Smith said that in a recession companies typically invest in automation to become more efficient. But this time, money has been especially tight.
Money has been the biggest constraint to automation, Smith said.
"I've got dozens and dozens of projects that people desperately want to do, but they're waiting for approval." But Smith said investment is starting to kick in, driven by foreign competition, greater complexity of molding and lightning-fast processing followed by downstream demands.
During NPE 2003, held June 23-27 in Chicago, McCormick Place became the world's largest plastics factory. Everywhere you looked, robots were grabbing parts, stacking them, manipulating them into boxes and more. There even was one robot that talked.
Articulating-arm, six-axis robots were mounted beside - and, in a new wrinkle, above - injection molding machines. A basic parts picker has to hand off a molded part to a second robot, or deposit it to a conveyor to be moved downstream. The articulating robot can do it all: stretch in to snatch parts, flip over to add inserts, then swing around to hold the parts for trimming, pad printing or a vision-system quality check.
Joseph Portelli, plastics industry manager for Fanuc Robotics America Inc. of Rochester Hills, Mich., said the time-tested, three- or four-axis gantry robot is very good at extracting parts from horizontal injection presses. But he said they are more limited for tying in directly to secondary operations such as assembly or packing.
At NPE, Fanuc rolled out a six-axis, "articulated gantry" robot for on top of the press, called the Toploader M-16iB/20T. The robot can hang suspended beneath the rail or off the side of the rail, a "side-slung" arrangement Fanuc recommends for injection molding because it gives maximum reach and stroke.

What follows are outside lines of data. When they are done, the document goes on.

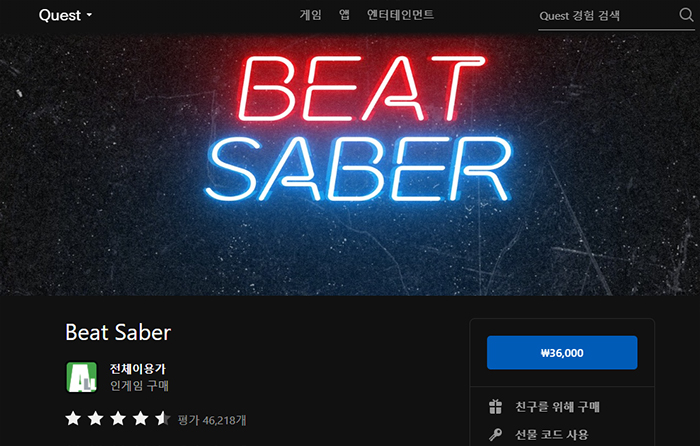Click the half-filled fifth rating star

pos(162,419)
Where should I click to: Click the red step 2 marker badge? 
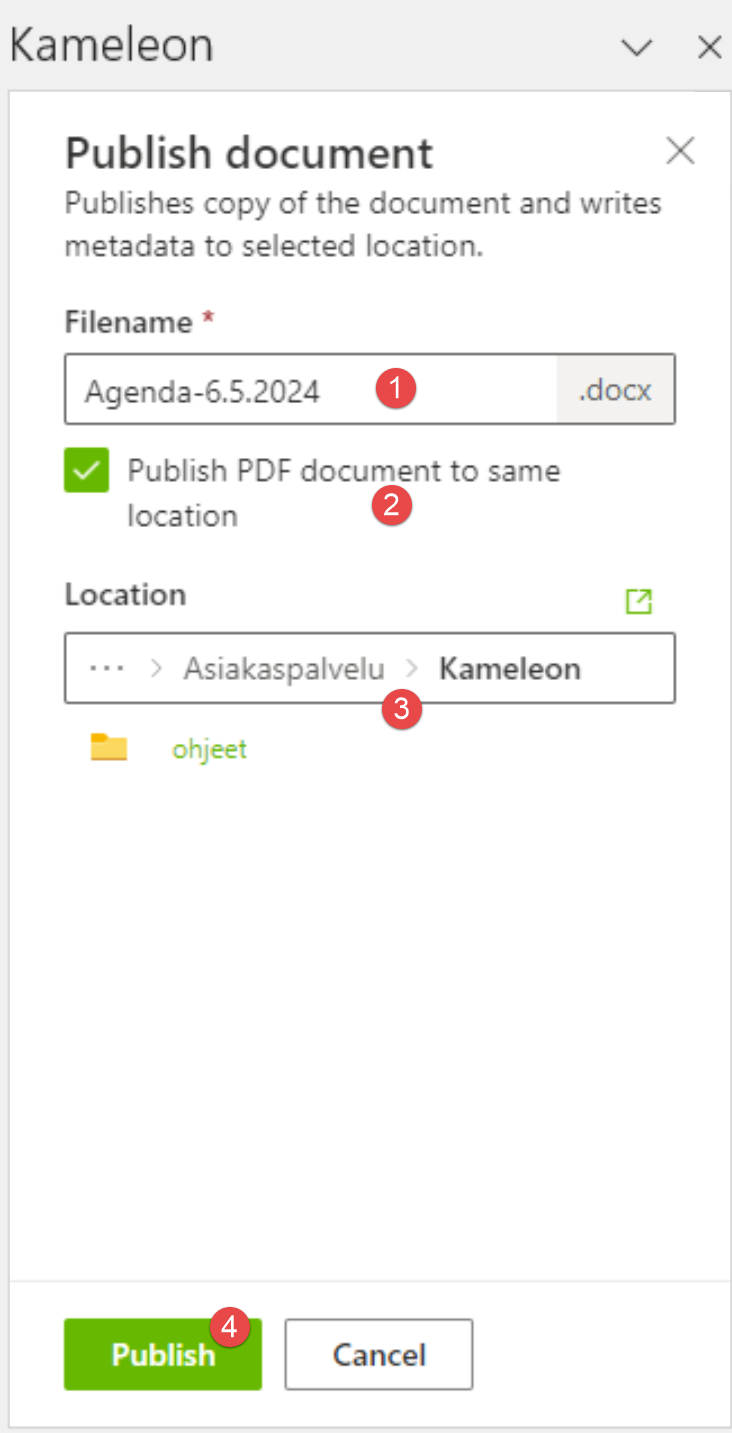point(391,506)
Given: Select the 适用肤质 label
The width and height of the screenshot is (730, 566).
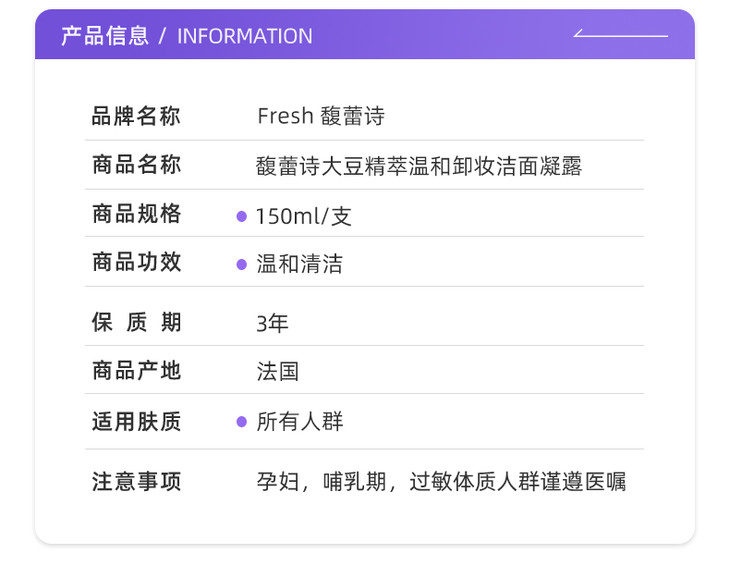Looking at the screenshot, I should (x=136, y=421).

Fanuc also debuted a small robot called the P-50, designed to paint plastic parts. One early customer was Summit Polymers Inc. of Portage, Mich. As he watched the robot at Fanuc's NPE booth, Adam Doyle, a Summit Polymers manufacturing engineer, said improving quality prompted the automotive molder to automate what formerly was a hand-painting process.
"Quality from hand painter to hand painter is ridiculous," Doyle said. The molder also liked the small size of the robot. "We're kind of tight as it is, so this doesn't take up much floor space," he said.

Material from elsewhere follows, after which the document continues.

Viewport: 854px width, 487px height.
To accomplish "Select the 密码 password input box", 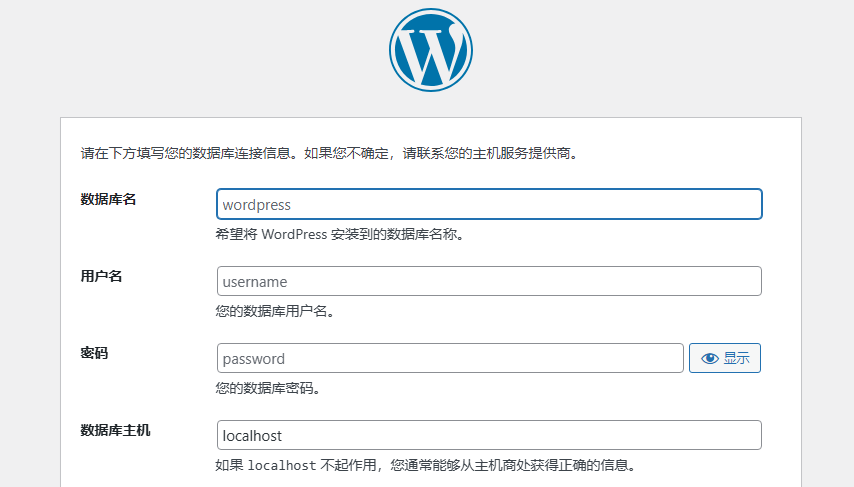I will [x=450, y=358].
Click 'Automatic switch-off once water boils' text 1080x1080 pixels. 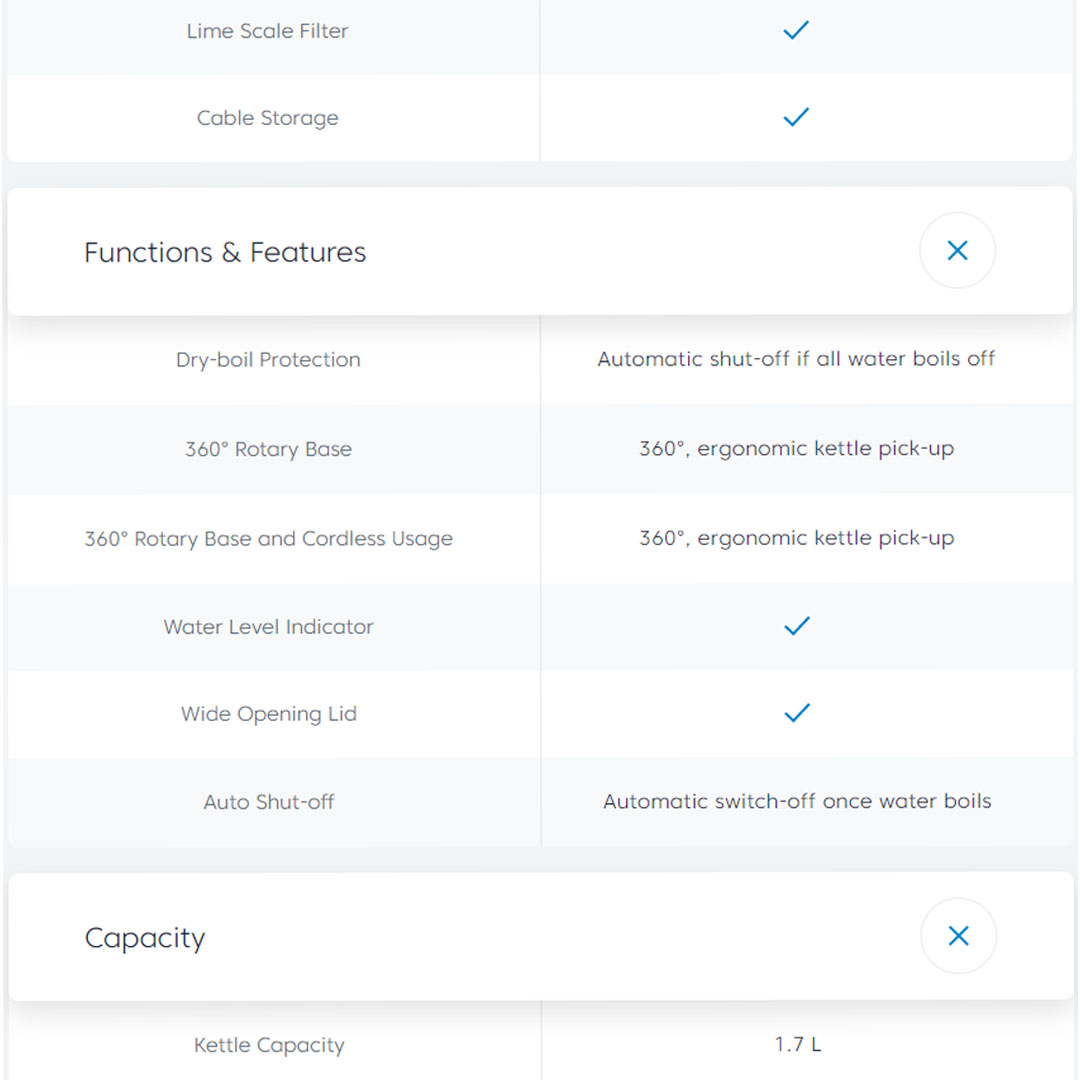[797, 802]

Also showing six-axis robots was the Robotics Division of Staubli Corp. The Duncan, S.C., company ran three of its RXplastics robots, specifically designed for injection molding. One demonstrated high-speed demolding combined with secondary operations and palletizing and stacking.

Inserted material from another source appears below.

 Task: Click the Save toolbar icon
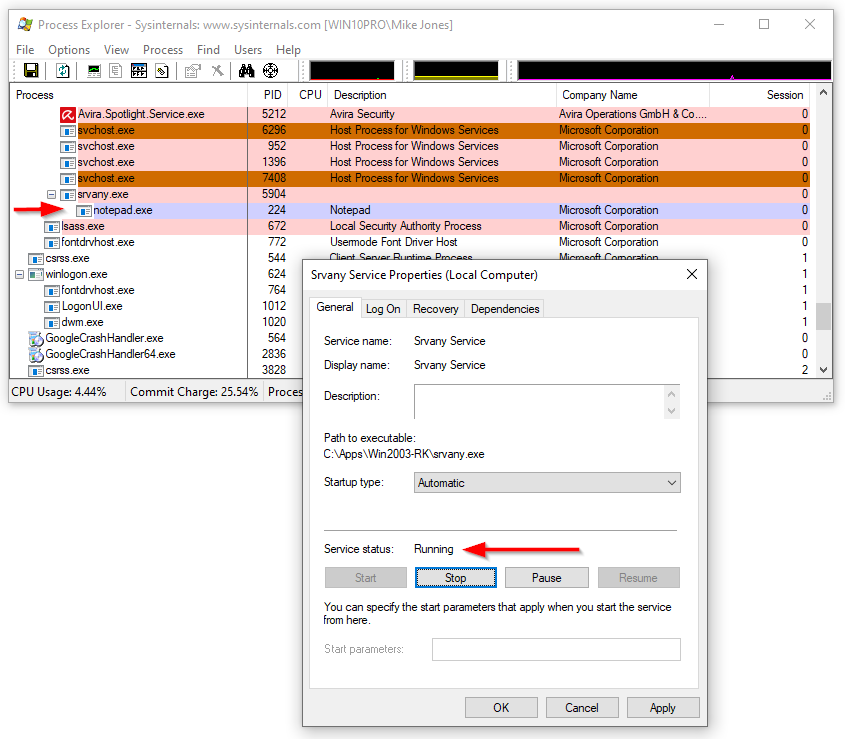[31, 71]
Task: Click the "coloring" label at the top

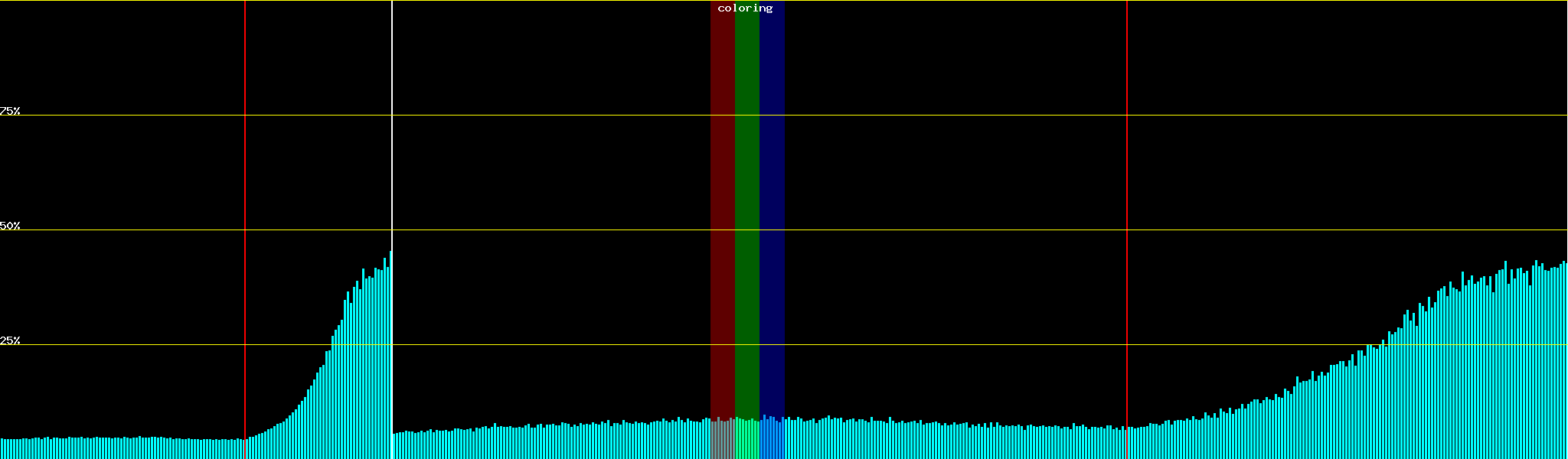Action: point(745,8)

The second robot performed demolding and in-mold decorating of an automotive interior trim part, including a vision-controlled station for label trimming with an ultrasonic knife. The third robot simulated the complete, automated assembly of cellular phones.
Motoman Inc. of West Carrollton, Ohio, showed a new highly rigid, six-axis robot designed for parts-finishing work such as deburring, painting, grinding and sanding. The robot, called DX1350, simulated those operations on a saddlebag for a Harley-Davidson motorcycle.
Jack Justice, Motoman's market manager for materials handling, said one fast-growing area is automated vision inspection, checking for quality, surface finishes, inspecting placement of labels and bar codes or checking bottles for leaks.
"We've been doing a tremendous business in packaging molded plastic bottles that will be transported to end users for filling," he said.